Your questions

What is a cache?

Could you please tell me what cache is, as it has been used several time in the web notes, but no clear explanation is given?

You didn't go to the revision lecture, did you?

Caches are common to many areas of software engineering/ system design. Principle is that there is some kind of information which it takes a long time to retreive or to produce. For example, disk blocks are expensive to read, since reading them requires potentially a disk seek, followed by some rotational latency, followed by some transfer time. In many applications, the same piece of information, e.g. the same disk block, is being read repeatedly, which is very inefficient.

The principle of the cache is that if a piece of information is requested many times in a short period of time, it should not be necessary to retreive it several times; it should be cached the first time, and read from the cache on subsequent occasions.

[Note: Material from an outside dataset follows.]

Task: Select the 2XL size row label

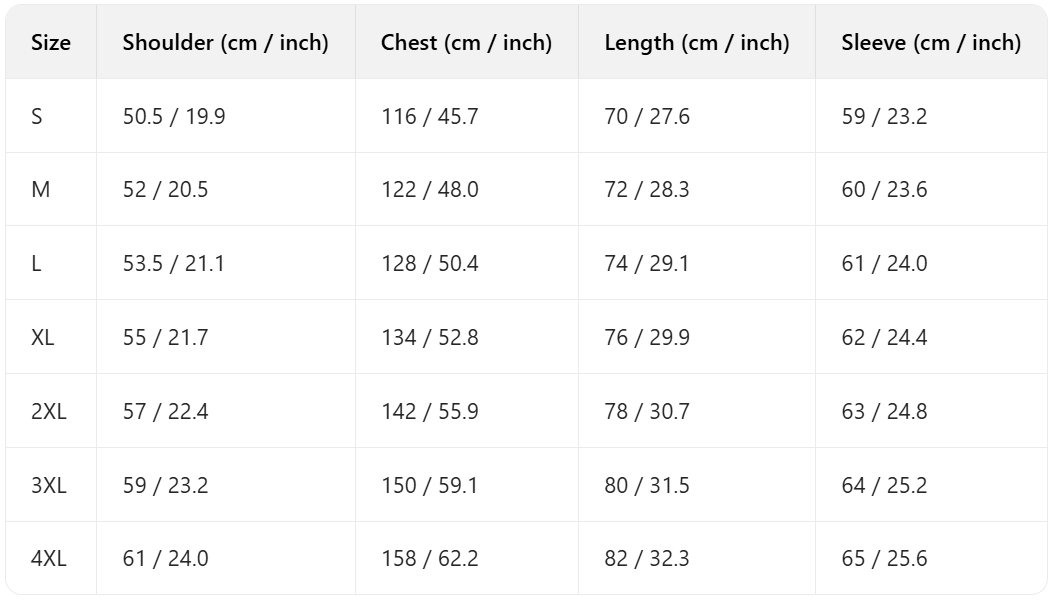Action: point(48,412)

When studying operating systems, we see that caches are a common solution to a common problem: disks are very slow compared to memory---cache disk blocks; page table access is too slow compared to speed of processor---cache page table entries; access to pages on disk is too slow---cache virtual pages in physical memory frames; the Web is too slow for belief; cache Web pages.

The cache usually has a limited amount of storage, and it does not store a copy of all the information in the thing being cached. It must discard some of the items in the cache occasionally, when new items are to be cached. The algorithm which is usually most successful as a cache-replacement algorithm is least-recently used: discard items from the cache which have been used longest ago, under the assumption that most recently used items are most likely to be used again in the near future. In the absense of precognition, this approach seems to work well.

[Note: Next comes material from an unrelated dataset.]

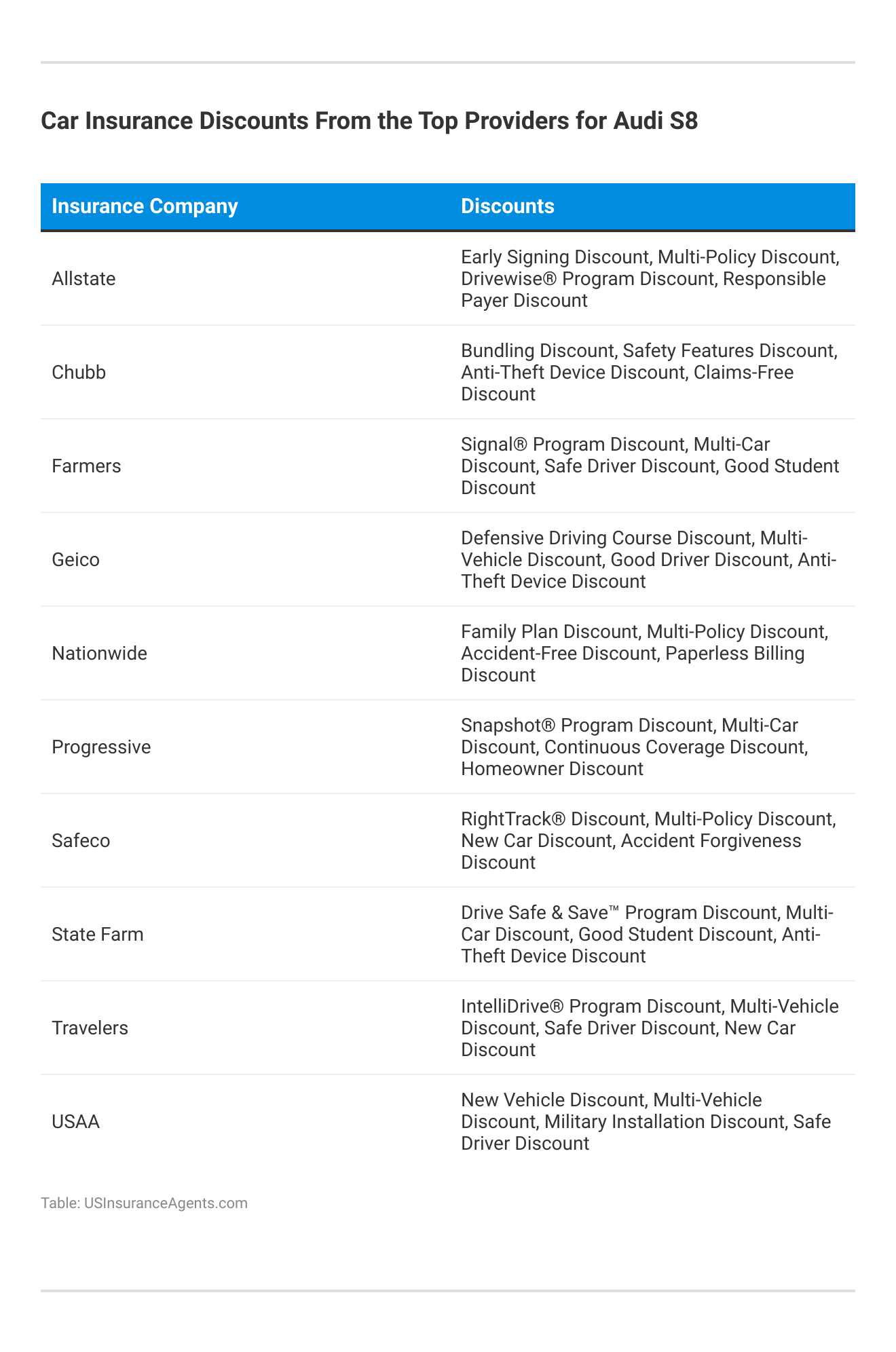Click USAA's Military Installation Discount text

(665, 1121)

When an item is found in a cache, this is known as a 'cache-hit'; when the item is not found, it is a 'cache miss'.

A cache hit typically costs very little. Usually we would not even consider the cost of a cache hit. It requires only that the cache be examined and the item be returned.

A cache miss costs quite a lot: the cache must be examined, the item is not found, the item is retreived from the slower backing store, another item may have to be ejected from the cache, and the new item placed in the cache, then returned.

The proportion of hits to overall cache accesses is known as the 'hit ratio'

Cost of accessing an item therefore becomes:

(cost of hit × hit ratio) + (cost of miss × (1 - hit ratio))

A translation lookaside buffer is just a cache, but it is not a cache of pages, or of memory, or of disk blocks, it is a cache of page table entries.